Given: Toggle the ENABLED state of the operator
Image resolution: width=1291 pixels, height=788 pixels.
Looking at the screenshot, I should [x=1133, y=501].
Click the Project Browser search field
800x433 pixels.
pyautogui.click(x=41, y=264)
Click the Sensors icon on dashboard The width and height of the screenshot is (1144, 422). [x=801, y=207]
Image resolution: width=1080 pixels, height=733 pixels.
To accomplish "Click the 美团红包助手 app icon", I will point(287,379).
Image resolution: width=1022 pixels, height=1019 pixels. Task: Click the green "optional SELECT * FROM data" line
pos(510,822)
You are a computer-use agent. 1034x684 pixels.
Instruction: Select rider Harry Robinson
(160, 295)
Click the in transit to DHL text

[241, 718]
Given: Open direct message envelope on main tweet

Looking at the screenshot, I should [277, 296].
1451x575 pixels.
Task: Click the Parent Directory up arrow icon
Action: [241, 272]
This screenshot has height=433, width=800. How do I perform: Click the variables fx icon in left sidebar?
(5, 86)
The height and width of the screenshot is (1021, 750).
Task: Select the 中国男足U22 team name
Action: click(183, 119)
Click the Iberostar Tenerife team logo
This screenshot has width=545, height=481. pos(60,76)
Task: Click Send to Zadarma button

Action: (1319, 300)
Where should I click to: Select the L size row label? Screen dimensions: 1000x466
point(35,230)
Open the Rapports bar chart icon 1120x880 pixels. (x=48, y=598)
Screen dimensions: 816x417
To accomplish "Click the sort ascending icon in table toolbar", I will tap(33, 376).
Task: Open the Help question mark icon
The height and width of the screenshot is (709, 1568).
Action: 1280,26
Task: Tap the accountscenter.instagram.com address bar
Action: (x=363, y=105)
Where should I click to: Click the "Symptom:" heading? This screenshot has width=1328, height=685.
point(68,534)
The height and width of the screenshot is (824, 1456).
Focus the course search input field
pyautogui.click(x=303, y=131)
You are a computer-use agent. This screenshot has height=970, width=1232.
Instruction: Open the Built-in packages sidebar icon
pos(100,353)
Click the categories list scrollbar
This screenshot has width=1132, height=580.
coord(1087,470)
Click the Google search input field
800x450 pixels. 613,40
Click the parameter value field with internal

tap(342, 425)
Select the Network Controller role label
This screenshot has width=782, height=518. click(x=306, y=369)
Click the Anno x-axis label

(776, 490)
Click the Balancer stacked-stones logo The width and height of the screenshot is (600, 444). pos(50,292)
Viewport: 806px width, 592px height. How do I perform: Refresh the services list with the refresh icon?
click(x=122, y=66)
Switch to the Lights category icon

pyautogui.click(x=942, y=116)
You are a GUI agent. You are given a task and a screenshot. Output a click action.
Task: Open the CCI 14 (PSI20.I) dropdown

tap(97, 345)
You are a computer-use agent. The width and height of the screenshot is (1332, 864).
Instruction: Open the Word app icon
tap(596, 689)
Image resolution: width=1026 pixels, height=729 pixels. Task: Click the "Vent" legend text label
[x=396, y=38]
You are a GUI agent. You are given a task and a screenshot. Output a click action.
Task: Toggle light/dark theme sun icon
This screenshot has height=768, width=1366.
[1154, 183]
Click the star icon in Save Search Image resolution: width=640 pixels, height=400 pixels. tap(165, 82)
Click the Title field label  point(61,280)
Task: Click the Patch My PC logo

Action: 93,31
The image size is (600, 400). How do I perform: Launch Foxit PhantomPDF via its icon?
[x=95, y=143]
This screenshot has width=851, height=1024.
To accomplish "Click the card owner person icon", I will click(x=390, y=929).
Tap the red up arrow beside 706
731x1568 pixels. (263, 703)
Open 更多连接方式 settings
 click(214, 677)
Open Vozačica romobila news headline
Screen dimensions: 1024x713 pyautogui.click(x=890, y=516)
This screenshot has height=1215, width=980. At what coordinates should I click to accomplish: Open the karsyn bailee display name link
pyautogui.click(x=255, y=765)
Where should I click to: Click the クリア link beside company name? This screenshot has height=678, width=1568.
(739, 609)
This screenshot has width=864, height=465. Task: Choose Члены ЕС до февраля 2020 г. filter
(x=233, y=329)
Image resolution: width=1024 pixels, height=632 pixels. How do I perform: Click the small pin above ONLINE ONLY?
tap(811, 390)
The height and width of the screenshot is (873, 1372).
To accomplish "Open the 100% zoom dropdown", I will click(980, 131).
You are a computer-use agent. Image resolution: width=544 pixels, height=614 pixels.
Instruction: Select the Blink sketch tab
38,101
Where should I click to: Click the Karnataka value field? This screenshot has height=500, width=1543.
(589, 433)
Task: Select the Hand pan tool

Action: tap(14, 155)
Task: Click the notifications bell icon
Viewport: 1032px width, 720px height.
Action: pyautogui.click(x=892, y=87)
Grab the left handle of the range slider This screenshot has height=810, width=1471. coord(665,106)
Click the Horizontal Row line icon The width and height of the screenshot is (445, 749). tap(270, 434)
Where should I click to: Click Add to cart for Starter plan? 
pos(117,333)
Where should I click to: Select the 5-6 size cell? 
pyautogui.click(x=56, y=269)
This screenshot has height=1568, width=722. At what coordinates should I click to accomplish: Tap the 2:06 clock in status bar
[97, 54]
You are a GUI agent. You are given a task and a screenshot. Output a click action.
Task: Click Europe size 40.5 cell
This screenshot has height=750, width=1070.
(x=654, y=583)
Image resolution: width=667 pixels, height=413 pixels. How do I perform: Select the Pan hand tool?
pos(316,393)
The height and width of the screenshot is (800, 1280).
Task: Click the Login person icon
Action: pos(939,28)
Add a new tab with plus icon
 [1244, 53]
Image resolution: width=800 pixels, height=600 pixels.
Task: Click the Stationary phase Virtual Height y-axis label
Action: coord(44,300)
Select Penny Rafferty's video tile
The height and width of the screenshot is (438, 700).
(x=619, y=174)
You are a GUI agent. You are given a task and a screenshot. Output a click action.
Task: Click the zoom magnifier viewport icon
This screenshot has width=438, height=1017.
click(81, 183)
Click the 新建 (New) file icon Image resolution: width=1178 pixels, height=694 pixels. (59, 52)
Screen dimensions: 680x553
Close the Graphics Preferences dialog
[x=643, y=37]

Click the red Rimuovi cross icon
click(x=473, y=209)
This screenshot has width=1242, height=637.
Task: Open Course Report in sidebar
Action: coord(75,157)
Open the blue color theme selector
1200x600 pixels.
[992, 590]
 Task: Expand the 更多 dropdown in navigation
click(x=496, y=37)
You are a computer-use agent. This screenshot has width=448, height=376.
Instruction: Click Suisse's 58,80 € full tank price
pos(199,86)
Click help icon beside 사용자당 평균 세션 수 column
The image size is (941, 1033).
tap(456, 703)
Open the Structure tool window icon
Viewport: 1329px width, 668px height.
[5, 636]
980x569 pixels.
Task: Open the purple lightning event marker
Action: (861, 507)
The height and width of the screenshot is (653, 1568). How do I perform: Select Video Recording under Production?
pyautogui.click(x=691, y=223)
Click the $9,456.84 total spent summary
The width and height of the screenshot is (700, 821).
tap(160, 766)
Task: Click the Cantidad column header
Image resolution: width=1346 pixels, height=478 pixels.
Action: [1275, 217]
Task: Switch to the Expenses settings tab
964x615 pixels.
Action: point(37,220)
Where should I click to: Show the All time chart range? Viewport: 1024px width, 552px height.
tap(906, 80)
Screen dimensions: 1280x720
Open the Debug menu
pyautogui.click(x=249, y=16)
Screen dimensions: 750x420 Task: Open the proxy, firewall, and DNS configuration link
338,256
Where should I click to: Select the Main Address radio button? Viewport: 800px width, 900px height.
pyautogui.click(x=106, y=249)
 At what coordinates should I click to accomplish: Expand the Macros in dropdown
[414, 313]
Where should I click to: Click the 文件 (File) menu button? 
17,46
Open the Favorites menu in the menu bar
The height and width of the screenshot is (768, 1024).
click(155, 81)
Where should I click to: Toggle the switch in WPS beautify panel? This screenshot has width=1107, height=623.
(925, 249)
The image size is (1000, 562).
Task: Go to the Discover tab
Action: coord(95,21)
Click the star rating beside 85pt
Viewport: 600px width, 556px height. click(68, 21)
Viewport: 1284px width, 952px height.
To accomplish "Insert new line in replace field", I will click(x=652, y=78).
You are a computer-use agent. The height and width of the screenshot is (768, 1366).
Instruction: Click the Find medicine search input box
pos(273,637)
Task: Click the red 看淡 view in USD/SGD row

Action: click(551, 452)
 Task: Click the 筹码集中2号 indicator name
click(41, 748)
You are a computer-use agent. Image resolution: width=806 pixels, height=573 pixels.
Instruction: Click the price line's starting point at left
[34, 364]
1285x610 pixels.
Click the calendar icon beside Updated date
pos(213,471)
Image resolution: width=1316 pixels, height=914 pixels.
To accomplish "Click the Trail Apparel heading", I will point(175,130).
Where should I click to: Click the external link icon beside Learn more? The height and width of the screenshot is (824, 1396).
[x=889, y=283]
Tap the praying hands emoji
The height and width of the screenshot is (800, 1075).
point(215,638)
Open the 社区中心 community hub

□ □ □ □

_Assignment_
Above are the records; repeat exactly the lines from the one holding "The height and width of the screenshot is (873, 1372)." down to the one holding "Task: Click the notifications bell icon", end lines included.

_Response_
The height and width of the screenshot is (873, 1372).
To accomplish "Open the 100% zoom dropdown", I will click(980, 131).
You are a computer-use agent. Image resolution: width=544 pixels, height=614 pixels.
Instruction: Select the Blink sketch tab
38,101
Where should I click to: Click the Karnataka value field? This screenshot has height=500, width=1543.
(589, 433)
Task: Select the Hand pan tool

Action: tap(14, 155)
Task: Click the notifications bell icon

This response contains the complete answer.